── ENTRIES SHOWN

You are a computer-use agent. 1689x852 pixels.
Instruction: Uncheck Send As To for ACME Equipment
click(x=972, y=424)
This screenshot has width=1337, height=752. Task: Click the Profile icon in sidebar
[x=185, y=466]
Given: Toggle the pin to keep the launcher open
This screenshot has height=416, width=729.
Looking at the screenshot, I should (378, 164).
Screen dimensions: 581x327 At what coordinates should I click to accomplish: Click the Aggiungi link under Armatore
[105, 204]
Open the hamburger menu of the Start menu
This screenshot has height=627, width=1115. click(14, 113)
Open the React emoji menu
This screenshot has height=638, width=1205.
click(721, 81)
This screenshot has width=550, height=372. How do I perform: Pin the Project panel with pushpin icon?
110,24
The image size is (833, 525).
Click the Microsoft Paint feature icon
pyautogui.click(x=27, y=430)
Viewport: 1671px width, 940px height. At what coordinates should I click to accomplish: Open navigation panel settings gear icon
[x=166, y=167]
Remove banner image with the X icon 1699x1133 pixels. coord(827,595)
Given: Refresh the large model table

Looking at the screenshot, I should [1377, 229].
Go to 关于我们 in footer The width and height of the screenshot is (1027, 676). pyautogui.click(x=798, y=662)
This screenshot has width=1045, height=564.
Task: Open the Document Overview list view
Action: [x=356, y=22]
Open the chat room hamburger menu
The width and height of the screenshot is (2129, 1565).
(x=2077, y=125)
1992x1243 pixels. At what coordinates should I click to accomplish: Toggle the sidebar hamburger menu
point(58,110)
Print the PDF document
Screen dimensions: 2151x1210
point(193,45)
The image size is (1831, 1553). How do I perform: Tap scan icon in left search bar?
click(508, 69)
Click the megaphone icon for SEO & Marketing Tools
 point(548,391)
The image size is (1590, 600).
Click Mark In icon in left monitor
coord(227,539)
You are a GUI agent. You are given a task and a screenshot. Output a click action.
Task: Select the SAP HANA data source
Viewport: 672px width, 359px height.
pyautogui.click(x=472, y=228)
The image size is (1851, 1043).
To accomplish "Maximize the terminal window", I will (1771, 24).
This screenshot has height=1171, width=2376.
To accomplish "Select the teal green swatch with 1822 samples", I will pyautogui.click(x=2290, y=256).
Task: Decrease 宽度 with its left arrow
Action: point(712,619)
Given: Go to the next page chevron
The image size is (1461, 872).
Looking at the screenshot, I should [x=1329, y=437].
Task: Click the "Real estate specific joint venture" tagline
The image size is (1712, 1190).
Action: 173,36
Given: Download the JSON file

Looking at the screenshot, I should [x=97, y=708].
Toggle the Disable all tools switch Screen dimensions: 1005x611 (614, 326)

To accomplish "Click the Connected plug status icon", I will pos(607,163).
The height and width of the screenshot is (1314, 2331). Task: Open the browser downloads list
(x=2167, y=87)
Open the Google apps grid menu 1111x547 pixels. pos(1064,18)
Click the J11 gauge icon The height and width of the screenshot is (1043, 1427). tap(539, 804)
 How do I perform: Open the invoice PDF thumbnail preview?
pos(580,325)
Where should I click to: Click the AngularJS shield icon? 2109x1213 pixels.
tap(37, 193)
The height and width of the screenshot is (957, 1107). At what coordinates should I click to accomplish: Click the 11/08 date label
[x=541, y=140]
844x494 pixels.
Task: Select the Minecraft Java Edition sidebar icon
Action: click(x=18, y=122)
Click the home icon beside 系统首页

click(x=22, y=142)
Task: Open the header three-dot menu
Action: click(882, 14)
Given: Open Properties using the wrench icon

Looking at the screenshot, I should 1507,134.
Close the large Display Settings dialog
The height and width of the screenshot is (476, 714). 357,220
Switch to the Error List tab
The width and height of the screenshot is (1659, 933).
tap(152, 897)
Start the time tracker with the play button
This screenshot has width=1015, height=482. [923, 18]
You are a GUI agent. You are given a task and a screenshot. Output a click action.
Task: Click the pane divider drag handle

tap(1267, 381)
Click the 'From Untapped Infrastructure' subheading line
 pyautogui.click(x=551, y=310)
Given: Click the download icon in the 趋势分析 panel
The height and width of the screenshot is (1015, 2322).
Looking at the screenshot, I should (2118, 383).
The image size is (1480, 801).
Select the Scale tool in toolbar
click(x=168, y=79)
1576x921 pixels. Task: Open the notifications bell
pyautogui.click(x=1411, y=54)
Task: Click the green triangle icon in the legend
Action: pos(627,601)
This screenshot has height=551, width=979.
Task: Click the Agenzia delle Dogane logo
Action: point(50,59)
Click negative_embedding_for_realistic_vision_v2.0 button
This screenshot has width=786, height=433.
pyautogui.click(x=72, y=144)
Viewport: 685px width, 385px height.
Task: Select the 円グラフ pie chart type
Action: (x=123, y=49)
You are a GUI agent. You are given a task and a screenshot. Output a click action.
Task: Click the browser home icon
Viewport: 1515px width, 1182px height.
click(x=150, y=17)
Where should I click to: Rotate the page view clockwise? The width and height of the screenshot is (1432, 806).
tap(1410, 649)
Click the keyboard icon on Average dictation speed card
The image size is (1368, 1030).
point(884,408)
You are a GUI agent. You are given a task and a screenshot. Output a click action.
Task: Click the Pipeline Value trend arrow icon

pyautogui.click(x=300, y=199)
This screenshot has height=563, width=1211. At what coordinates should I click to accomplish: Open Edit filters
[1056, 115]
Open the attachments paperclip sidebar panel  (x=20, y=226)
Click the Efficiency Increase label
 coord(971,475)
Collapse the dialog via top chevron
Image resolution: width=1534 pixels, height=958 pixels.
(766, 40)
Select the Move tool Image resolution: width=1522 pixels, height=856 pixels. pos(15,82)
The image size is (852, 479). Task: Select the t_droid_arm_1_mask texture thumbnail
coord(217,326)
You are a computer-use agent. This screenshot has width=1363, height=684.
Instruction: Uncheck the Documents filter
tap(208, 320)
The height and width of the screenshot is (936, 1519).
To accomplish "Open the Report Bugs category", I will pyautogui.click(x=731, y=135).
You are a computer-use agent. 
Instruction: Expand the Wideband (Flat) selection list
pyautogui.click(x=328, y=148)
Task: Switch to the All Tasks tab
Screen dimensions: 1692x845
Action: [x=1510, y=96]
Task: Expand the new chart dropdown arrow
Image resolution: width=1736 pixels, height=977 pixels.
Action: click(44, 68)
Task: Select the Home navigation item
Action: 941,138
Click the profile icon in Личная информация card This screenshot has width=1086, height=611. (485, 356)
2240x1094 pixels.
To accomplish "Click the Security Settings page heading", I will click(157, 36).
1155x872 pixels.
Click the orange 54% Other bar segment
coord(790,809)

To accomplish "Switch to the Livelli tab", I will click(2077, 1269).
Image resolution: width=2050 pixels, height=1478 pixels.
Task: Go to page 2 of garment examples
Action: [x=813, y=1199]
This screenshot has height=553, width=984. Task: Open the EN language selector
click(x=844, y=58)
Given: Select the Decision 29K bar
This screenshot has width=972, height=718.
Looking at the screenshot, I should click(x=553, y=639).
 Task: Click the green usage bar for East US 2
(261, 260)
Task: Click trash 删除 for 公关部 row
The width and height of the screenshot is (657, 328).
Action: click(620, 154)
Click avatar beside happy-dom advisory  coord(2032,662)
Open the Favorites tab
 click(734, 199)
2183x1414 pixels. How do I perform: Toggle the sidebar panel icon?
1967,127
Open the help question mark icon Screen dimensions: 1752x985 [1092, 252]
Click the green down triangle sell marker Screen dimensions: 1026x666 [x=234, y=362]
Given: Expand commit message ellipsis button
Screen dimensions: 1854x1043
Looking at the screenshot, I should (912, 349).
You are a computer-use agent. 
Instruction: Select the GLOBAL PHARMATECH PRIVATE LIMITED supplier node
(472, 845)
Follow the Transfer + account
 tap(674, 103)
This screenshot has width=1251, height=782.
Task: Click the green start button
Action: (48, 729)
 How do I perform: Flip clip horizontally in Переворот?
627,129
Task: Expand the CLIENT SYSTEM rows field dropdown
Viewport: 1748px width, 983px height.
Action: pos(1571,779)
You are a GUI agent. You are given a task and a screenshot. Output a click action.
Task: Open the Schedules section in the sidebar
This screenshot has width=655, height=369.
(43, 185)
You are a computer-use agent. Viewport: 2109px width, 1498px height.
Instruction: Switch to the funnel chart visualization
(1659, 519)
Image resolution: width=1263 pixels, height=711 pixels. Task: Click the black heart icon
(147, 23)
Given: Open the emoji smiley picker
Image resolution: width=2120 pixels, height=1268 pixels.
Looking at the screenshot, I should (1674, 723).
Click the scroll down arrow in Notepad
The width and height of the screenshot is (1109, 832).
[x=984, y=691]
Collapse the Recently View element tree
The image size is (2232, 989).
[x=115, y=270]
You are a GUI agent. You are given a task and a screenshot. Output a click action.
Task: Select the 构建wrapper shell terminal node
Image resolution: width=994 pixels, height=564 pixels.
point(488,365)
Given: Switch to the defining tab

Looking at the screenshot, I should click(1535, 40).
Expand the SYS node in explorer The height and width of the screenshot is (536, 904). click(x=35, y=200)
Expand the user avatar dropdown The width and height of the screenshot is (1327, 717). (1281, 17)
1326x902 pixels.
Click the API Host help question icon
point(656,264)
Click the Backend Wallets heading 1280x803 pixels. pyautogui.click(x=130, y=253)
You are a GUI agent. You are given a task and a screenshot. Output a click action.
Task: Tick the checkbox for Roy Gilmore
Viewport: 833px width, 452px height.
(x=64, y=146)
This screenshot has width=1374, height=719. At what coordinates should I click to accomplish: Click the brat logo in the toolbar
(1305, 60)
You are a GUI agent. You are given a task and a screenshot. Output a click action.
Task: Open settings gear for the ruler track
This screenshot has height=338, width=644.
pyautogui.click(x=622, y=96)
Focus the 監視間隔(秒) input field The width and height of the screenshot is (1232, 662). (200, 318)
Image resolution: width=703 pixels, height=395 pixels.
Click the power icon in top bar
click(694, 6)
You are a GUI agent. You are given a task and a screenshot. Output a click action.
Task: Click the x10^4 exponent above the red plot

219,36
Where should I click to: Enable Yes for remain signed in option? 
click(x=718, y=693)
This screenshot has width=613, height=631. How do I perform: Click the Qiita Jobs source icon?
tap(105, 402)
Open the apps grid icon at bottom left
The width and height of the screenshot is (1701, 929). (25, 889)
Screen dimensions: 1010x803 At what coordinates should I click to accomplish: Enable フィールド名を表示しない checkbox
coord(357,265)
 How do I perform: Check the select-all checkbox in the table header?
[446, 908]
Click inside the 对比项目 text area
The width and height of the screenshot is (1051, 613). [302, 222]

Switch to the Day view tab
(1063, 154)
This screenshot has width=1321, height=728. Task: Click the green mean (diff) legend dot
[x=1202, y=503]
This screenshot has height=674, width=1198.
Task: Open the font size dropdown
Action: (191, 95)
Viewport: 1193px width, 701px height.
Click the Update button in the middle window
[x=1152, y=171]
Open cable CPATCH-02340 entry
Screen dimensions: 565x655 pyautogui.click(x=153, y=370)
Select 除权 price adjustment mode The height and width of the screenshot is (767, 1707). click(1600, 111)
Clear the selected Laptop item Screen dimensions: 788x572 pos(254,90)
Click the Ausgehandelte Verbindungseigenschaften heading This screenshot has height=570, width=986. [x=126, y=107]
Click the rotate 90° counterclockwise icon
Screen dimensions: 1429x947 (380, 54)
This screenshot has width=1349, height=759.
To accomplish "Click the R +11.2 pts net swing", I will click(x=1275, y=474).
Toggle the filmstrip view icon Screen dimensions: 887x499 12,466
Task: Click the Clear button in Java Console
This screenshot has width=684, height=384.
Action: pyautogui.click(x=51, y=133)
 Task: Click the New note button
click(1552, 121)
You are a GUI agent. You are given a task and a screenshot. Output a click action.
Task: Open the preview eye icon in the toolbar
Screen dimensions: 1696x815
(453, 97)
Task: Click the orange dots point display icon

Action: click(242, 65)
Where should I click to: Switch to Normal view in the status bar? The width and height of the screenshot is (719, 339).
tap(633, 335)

────

**WORK ORDER**:
Produce exactly the lines from the one containing "This screenshot has width=1321, height=728." through the final line of the records above, both included, and no others.

**RESPONSE TO THE TASK**:
This screenshot has width=1321, height=728. Task: Click the green mean (diff) legend dot
[x=1202, y=503]
This screenshot has height=674, width=1198.
Task: Open the font size dropdown
Action: (191, 95)
Viewport: 1193px width, 701px height.
Click the Update button in the middle window
[x=1152, y=171]
Open cable CPATCH-02340 entry
Screen dimensions: 565x655 pyautogui.click(x=153, y=370)
Select 除权 price adjustment mode The height and width of the screenshot is (767, 1707). click(1600, 111)
Clear the selected Laptop item Screen dimensions: 788x572 pos(254,90)
Click the Ausgehandelte Verbindungseigenschaften heading This screenshot has height=570, width=986. [x=126, y=107]
Click the rotate 90° counterclockwise icon
Screen dimensions: 1429x947 (380, 54)
This screenshot has width=1349, height=759.
To accomplish "Click the R +11.2 pts net swing", I will click(x=1275, y=474).
Toggle the filmstrip view icon Screen dimensions: 887x499 12,466
Task: Click the Clear button in Java Console
This screenshot has width=684, height=384.
Action: pyautogui.click(x=51, y=133)
 Task: Click the New note button
click(1552, 121)
You are a GUI agent. You are given a task and a screenshot. Output a click action.
Task: Open the preview eye icon in the toolbar
Screen dimensions: 1696x815
(453, 97)
Task: Click the orange dots point display icon

Action: click(242, 65)
Where should I click to: Switch to Normal view in the status bar? The width and height of the screenshot is (719, 339).
tap(633, 335)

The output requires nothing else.